_BLOC DE TEXTE_.
****************************************

La foi de Jésus de Nazareth
« Je suis venu pour que les hommes aient la vie et qu’ils l’aient en abondance » (Jn 10,10)

Les évangiles témoignent d’un Jésus qui se comporte et agit comme quelqu’un ayant une expérience bouleversante de Dieu comme Père, expérience qui le pousse à une praxis libératrice à l’encontre de nombreuses coutumes de ses contemporains. C’est par son agir libérateur que Jésus se dévoile aux yeux des disciples comme le Fils du Père miséricordieux et l’Oint de l’Esprit, témoin et réalisateur du Projet philanthropique de Dieu. Mais, en quoi croyait Jésus ? Quels étaient les convictions profondes qui donnaient appui à sa vie et à son agir ? Voyons cela d’un peu plus près.

Jésus est né aux environs de l’année 6 avant notre ère. Sa mère s’appelait Marie, une jeune fille galiléenne de Nazareth – un lieu de mauvaise réputation : « de Nazareth peut-il sortir quelque chose de bon ? » (Jn 1,46 ; 7,52). L’enfant grandit entouré de ses proches (Mc 3,31s ; 6,3s) et devient adulte comme un juif anonyme [1] . Connu comme le « fils du charpentier » (Mt 13,55), il travaille comme maçon – tekton - (Mc 6,3 ; Mt 13,55). Il n’a eu ni formation rabbinique ni appartenance à d’autres mouvements religieux. Les innombrables paraboles que ses disciples ont consignées, laissent entrevoir en lui un esprit de grande intelligence et profondeur. Sans aucun doute, Jésus n’a pas été un observateur passif de la vie quotidienne de son village.

****************************************

_LES CONSIGNES_.
a - Résumez sous forme de liste le paragraphe du texte sur la foi de Jésus qui commence par « Jésus est né aux environs », en gardant ses faits essentiels.
b - Poursuivez le texte sur la foi de Jésus à partir de sa dernière phrase.
Les données n'interviennent pas dans ce travail.

_DONNÉES_.
****************************************

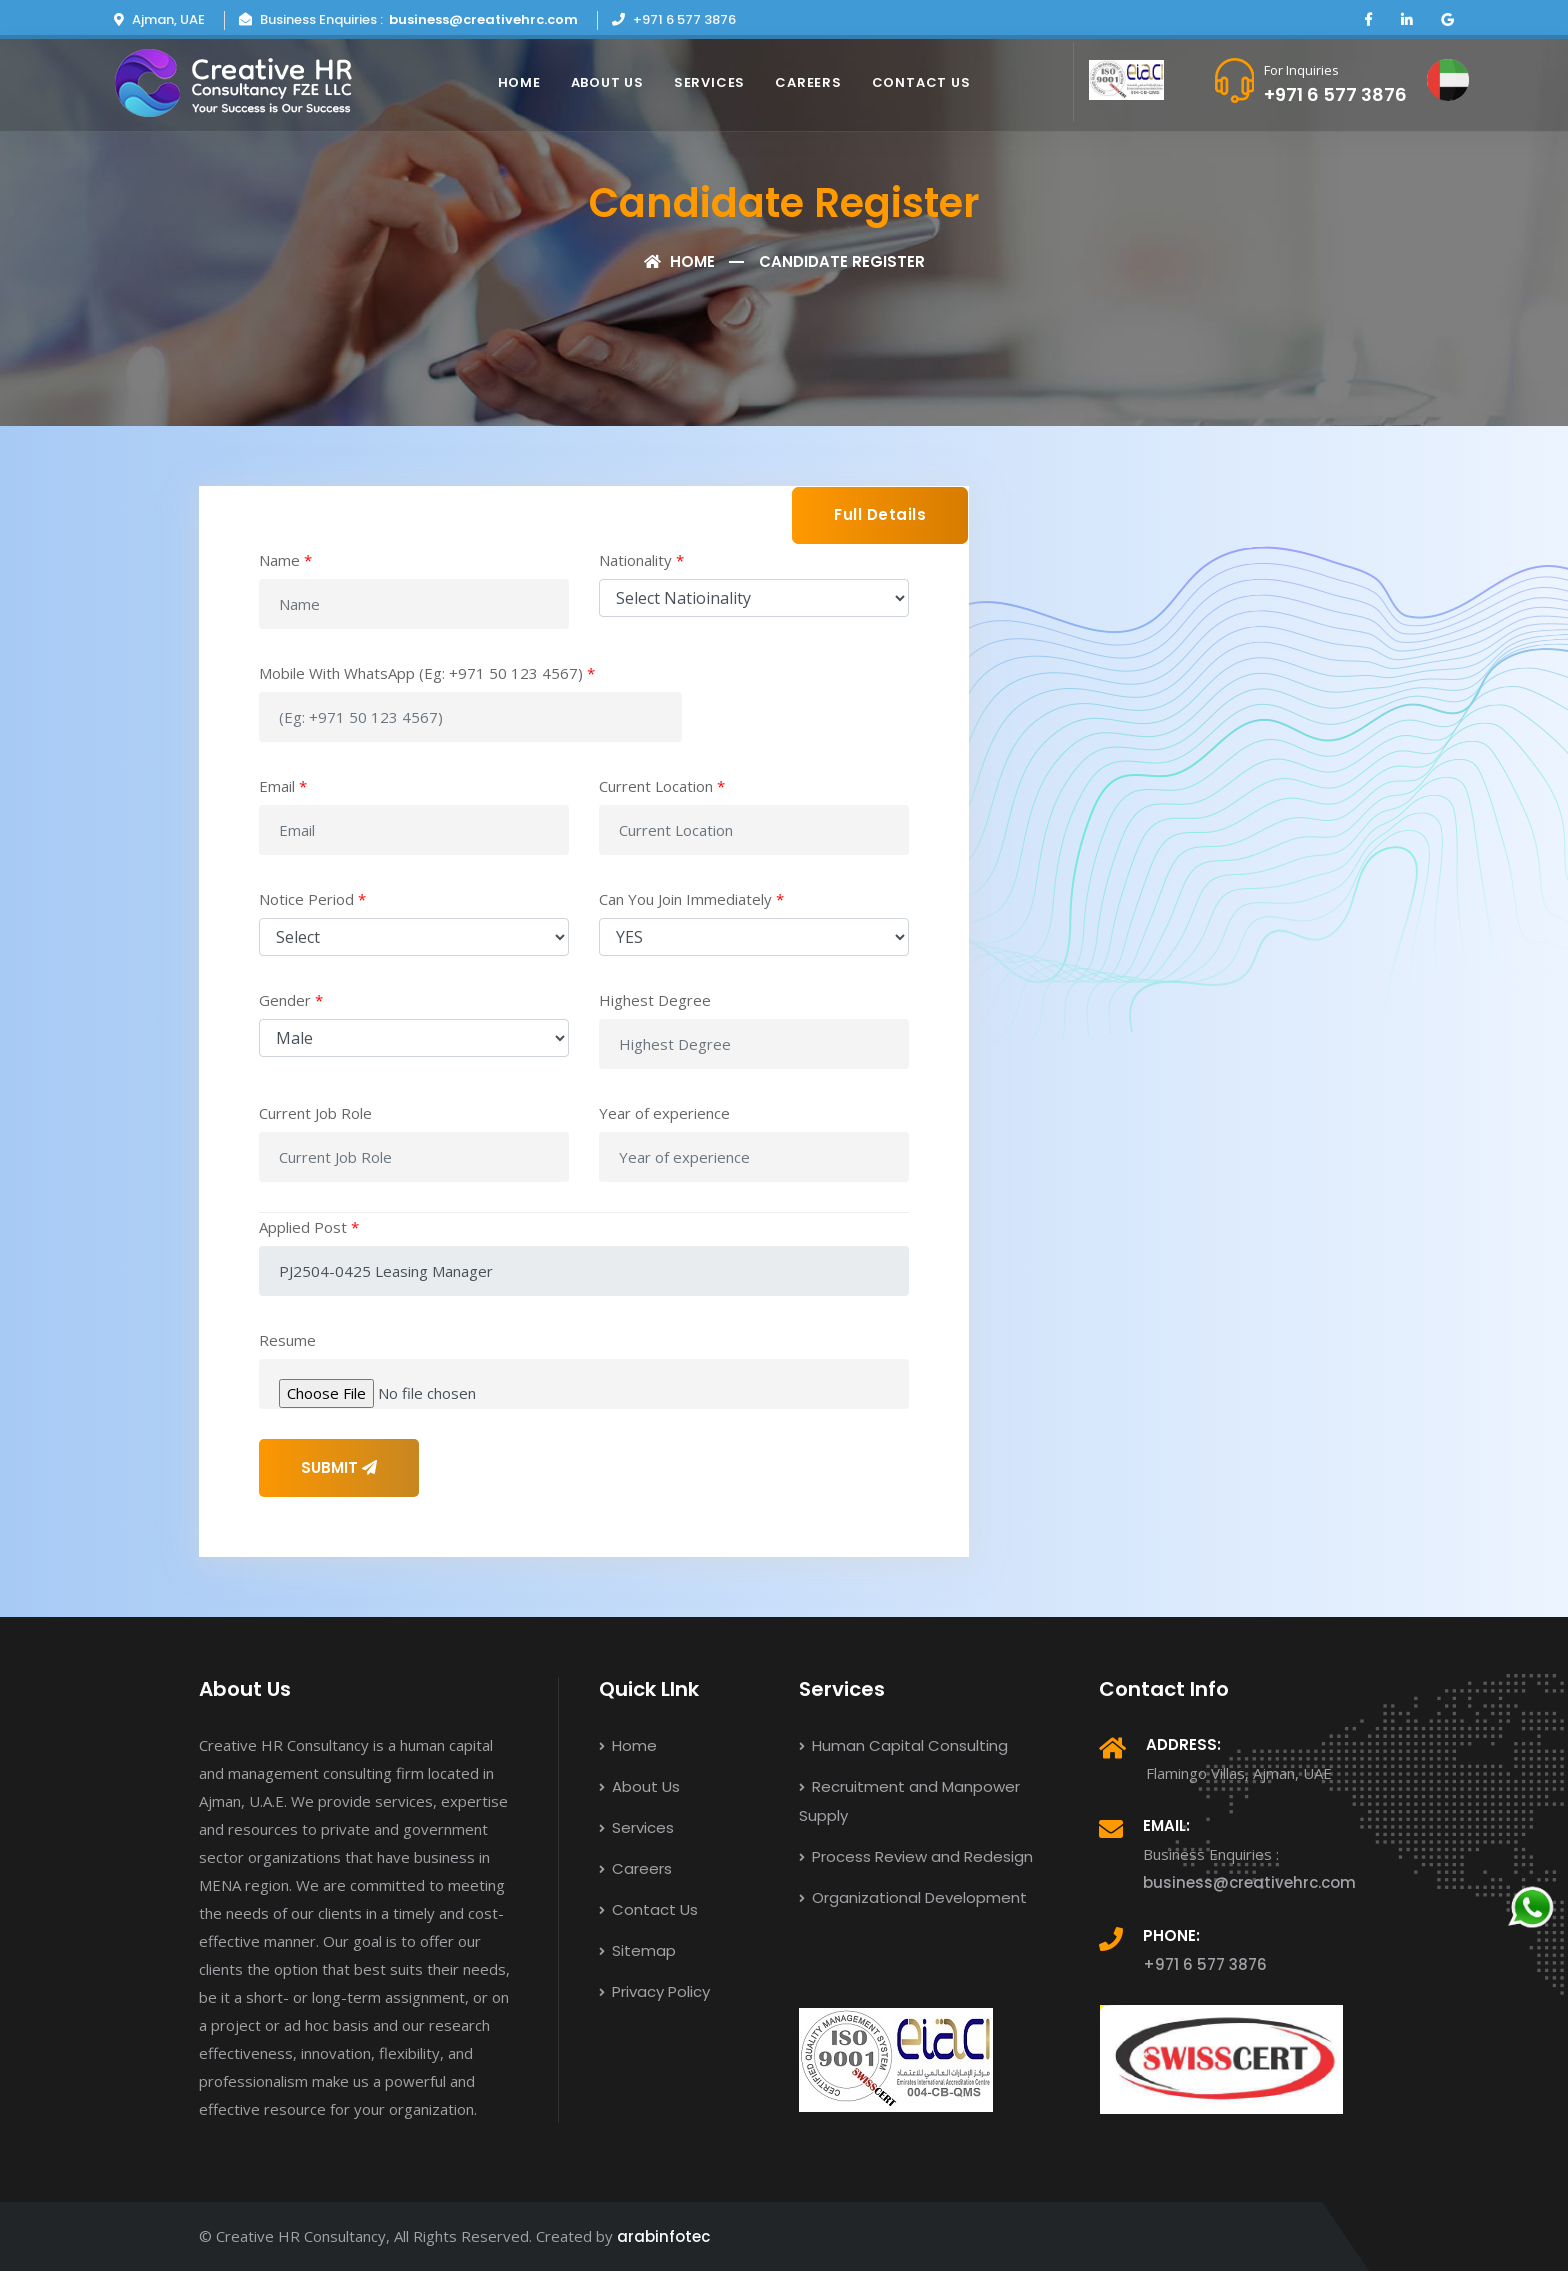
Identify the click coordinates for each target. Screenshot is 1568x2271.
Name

****************************************

_RÉPONSES PAR CONSIGNE_.
a -
- Jésus naît vers l'an 6 avant notre ère.
- Sa mère, Marie, est une jeune Galiléenne de Nazareth, un lieu mal réputé (« de Nazareth peut-il sortir quelque chose de bon ? »).
- Il grandit parmi ses proches et devient adulte comme un juif anonyme.
- Connu comme le « fils du charpentier », il travaille comme maçon (tekton).
- Il n'a reçu aucune formation rabbinique et n'appartient à aucun autre mouvement religieux.
- Ses nombreuses paraboles, consignées par ses disciples, révèlent une grande intelligence et une grande profondeur.
- Il n'est pas un observateur passif de la vie quotidienne de son village.

b -
Une fois adulte, « d’environ 30 ans » (Lc 3,23), Jésus descend de Galilée en Judée pour se faire baptiser par Jean. Il serait resté en Judée, associé à l’activité baptismale de celui-ci (Jn 3,22-24 ; 4,1s). Comme en témoignent les récits du baptême, il semblerait que cette rencontre avec Jean ait joué un rôle fondamental dans la prise de conscience de sa vocation (Mc 1,9-11). Or, malgré cette proximité, Jésus prend ses distances avec Jean et, après l’arrestation de ce dernier (Mc 1,14), il quitte la Judée pour s’établir à Capharnaüm, la ville cosmopolite et commerciale du Nord. Ainsi, la Galilée deviendra le lieu de son activité publique, qui ne se prolongera pas au delà d’une année selon les synoptiques ou trois années selon Jean.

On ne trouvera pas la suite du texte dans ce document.